As always in reviewing a book one is torn between giving the flavour of the work and not spoiling the suspense, the plot twists and the outcomes for future readers.
The book abounds with well-drawn characters -- no easy task in the fantasy world. They are superhuman but remain plausible. We have the immortal shape shifting Aruan with his deadly army. We have struggle between good and evil and between the supernatural and the traditional.
This is a sort of Patrick O'Brian sea-faring adventure crossed with the fantastic world of Luke Skywalker but producing a complexly new and believable -- or as believable as possible in fantasy -- cast of characters.
This was a page-turner in every sense and I read it in two sittings.

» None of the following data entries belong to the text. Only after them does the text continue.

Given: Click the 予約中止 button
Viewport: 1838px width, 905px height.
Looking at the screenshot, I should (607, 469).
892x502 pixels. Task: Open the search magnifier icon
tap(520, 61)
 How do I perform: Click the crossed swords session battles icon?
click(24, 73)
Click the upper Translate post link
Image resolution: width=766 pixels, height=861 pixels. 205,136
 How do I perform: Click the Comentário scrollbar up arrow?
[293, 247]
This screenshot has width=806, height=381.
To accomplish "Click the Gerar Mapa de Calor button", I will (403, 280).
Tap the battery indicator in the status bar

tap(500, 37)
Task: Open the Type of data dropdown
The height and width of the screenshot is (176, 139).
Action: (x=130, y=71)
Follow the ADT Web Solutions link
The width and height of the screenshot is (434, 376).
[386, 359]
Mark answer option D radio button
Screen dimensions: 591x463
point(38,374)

It might have been one but for having to work for a living.
If you enjoy fantasy you will love this book. If possible read the other volumes first but missing them is not an insurmountable obstacle.
One small request to this and other authors, a list of the characters at the front or back would help. The human mind can class Joe or Jack or Mary but in fantasy the names by their nature tend to unusual and we poor mortals can lose the plot.